(What to do):
When a line in the entries below contains "folder", tally it; give the tally with nothing added.

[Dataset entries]

▬▬▬▬▬▬▬▬▬▬

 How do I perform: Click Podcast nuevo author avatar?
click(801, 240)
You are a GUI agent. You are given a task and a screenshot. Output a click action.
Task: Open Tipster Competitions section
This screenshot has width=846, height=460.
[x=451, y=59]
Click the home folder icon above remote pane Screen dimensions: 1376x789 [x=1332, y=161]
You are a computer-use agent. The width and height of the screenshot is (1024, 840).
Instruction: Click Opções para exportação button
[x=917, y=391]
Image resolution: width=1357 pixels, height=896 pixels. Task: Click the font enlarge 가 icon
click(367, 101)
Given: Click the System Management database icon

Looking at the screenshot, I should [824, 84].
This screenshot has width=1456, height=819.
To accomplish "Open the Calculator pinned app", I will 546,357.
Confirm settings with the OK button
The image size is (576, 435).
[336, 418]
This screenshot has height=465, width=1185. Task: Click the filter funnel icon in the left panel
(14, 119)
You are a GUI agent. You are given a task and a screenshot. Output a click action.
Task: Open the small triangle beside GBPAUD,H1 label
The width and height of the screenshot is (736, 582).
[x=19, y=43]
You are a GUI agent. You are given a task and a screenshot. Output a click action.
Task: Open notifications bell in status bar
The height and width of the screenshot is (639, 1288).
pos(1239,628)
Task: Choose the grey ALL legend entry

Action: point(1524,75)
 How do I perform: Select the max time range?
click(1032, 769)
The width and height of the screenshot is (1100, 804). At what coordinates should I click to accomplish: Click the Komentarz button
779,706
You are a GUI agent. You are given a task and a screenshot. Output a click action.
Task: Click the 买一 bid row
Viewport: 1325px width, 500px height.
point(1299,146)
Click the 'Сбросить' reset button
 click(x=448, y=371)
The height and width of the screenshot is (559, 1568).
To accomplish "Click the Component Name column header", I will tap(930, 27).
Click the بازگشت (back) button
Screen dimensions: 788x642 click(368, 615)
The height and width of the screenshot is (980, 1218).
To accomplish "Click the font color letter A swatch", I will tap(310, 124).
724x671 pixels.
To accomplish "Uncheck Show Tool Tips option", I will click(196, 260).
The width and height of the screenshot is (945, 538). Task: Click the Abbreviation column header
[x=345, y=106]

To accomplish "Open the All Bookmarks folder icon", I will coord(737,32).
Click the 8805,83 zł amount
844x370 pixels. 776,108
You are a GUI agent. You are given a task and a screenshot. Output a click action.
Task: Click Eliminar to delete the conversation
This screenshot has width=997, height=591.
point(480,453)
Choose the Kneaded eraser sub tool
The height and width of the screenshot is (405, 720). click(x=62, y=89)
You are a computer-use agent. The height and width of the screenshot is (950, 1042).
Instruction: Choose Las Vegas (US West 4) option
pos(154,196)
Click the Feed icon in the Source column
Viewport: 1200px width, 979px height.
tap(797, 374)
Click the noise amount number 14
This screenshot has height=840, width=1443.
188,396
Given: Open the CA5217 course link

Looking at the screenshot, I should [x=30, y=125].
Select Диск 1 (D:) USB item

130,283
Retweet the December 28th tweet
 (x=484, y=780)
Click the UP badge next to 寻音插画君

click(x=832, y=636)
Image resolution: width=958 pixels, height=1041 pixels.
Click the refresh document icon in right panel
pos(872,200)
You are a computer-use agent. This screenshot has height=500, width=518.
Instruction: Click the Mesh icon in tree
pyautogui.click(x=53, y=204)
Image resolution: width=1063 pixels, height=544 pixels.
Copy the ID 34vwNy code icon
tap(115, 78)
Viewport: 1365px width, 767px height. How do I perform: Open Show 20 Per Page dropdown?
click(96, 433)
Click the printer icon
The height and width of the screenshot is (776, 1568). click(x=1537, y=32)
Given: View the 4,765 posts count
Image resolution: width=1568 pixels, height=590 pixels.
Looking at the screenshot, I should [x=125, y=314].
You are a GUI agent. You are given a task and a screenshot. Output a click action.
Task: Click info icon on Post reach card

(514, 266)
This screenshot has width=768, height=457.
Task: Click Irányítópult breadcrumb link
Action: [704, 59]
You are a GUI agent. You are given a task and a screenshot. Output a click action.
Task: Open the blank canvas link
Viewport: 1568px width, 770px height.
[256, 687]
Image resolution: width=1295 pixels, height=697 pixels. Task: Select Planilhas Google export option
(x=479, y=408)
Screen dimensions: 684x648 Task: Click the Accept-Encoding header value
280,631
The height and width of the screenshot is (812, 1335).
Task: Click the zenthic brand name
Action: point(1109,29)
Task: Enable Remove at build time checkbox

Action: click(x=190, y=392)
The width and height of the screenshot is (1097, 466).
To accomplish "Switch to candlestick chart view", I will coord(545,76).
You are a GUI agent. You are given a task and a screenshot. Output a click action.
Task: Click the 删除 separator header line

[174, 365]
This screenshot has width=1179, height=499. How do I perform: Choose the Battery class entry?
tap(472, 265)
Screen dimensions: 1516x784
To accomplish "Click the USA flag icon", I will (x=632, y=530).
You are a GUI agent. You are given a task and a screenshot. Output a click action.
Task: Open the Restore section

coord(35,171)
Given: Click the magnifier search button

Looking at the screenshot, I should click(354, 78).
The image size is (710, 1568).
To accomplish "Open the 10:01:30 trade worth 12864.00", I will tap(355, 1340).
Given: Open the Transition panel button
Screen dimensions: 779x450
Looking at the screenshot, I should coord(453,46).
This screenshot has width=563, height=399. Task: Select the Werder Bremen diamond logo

▬▬▬▬▬▬▬▬▬▬

(Task result):
2